### [Exercise description]
Write out every line of the items below word for word, leaving out the pictures.

### [Stored rows]
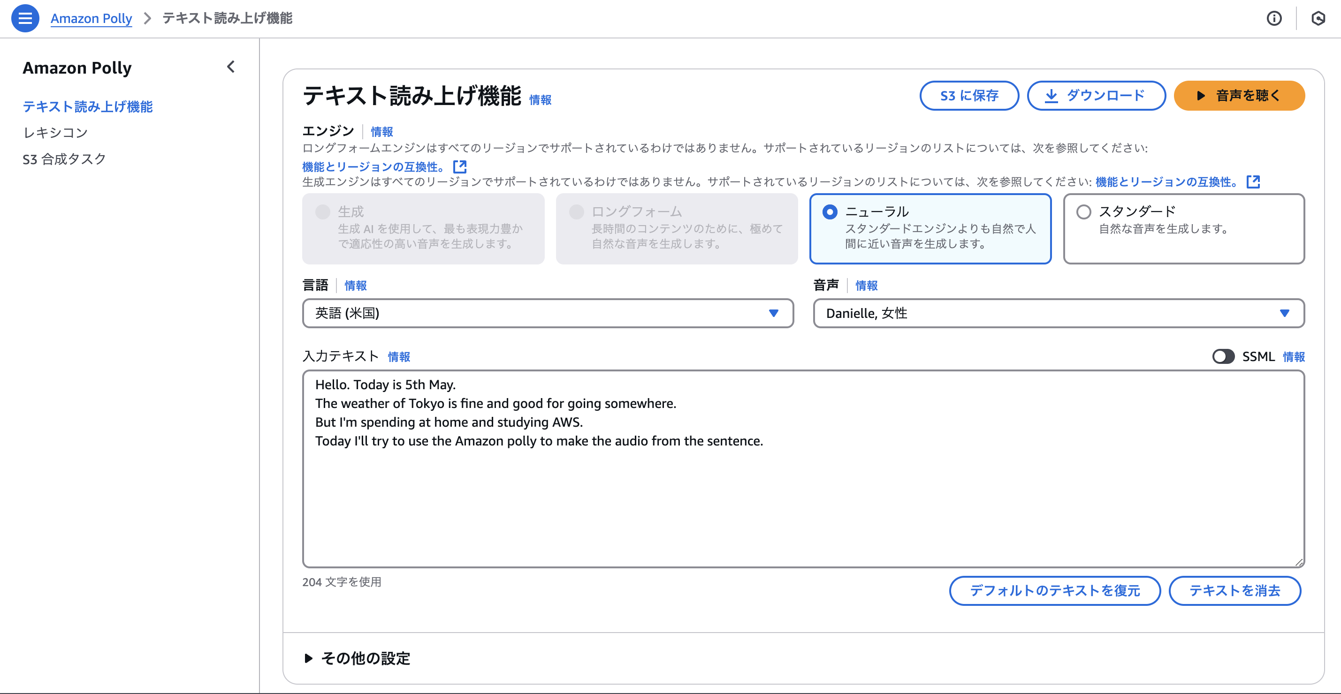1341x694 pixels.
Task: Click the info icon in the top bar
Action: pyautogui.click(x=1275, y=19)
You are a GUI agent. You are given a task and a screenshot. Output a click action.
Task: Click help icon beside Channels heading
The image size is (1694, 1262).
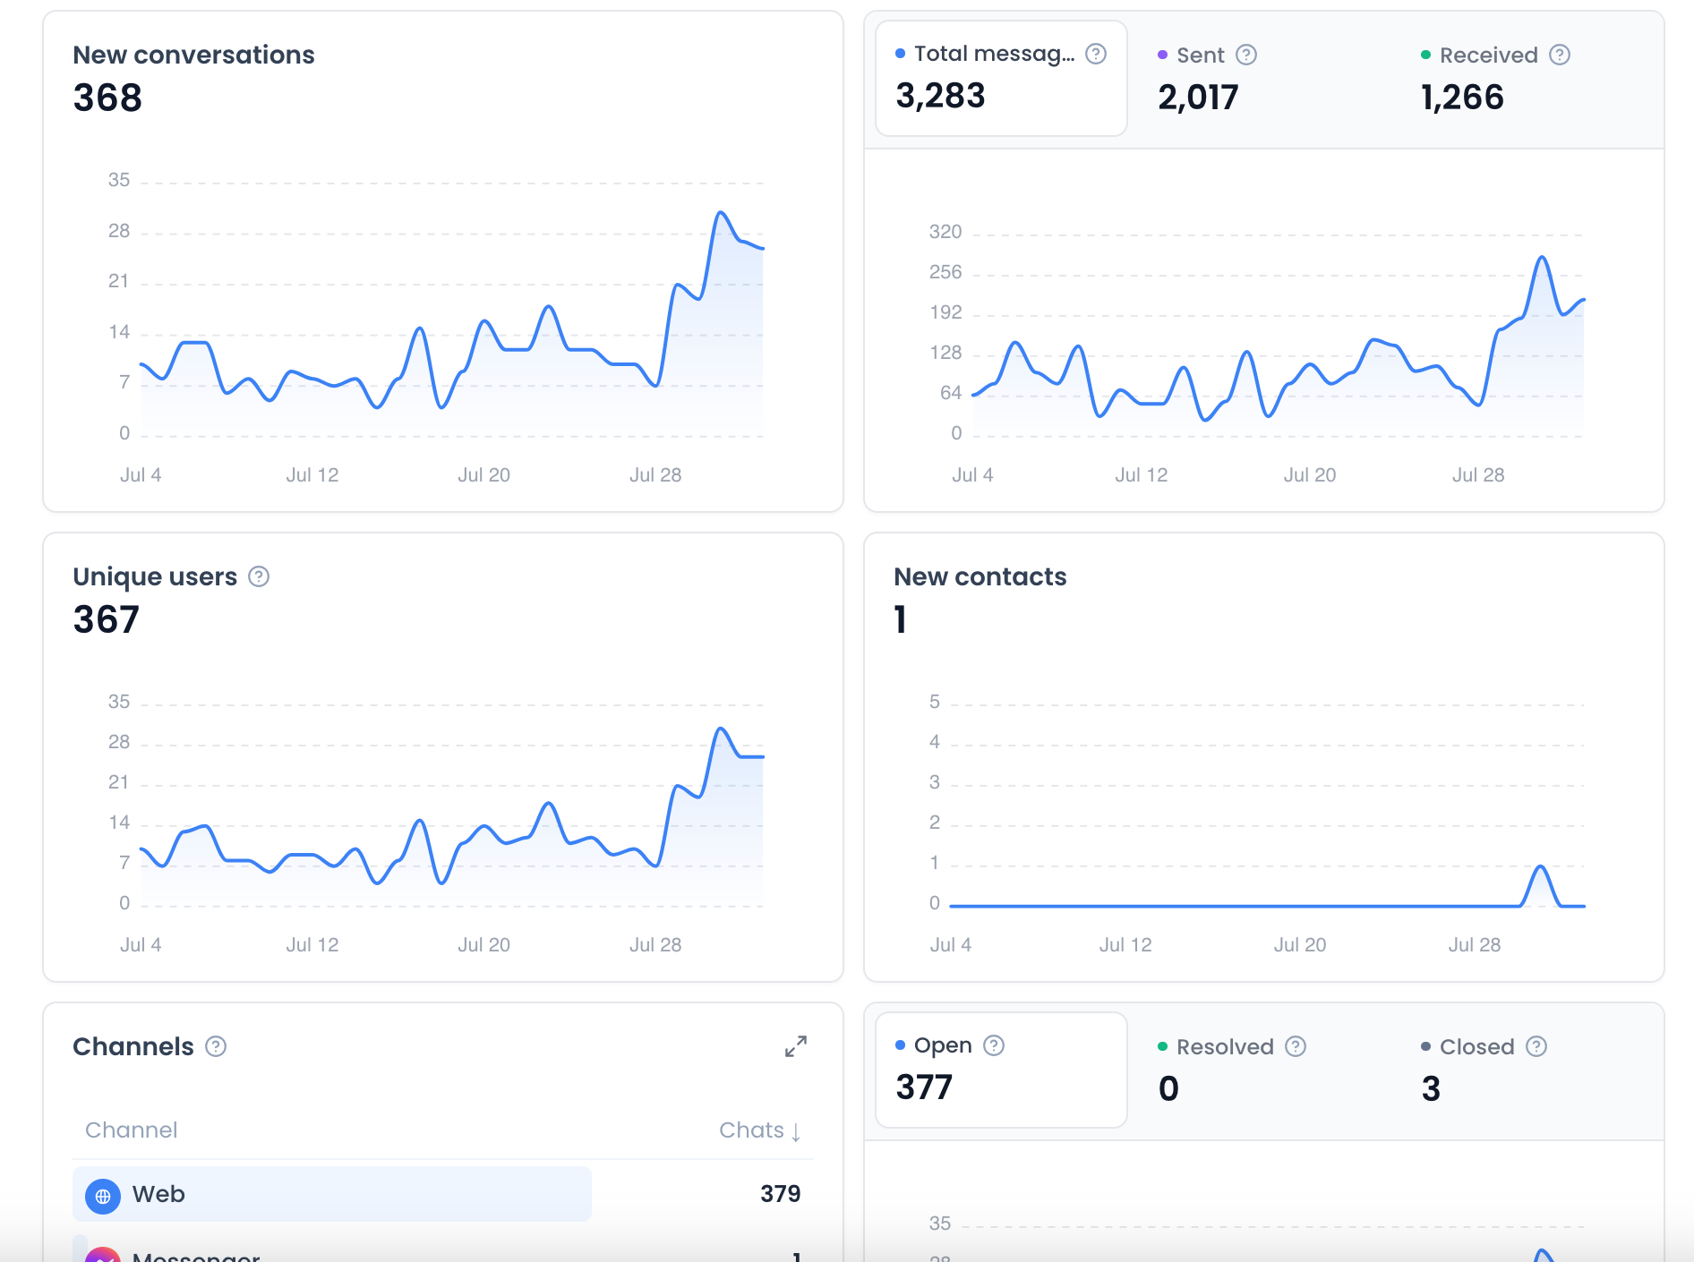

### [Finished exercise]
1341x694 pixels.
Task: Click the info icon in the top bar
Action: pyautogui.click(x=1275, y=19)
You are a GUI agent. You are given a task and a screenshot. Output a click action.
Task: Click help icon beside Channels heading
The image size is (1694, 1262).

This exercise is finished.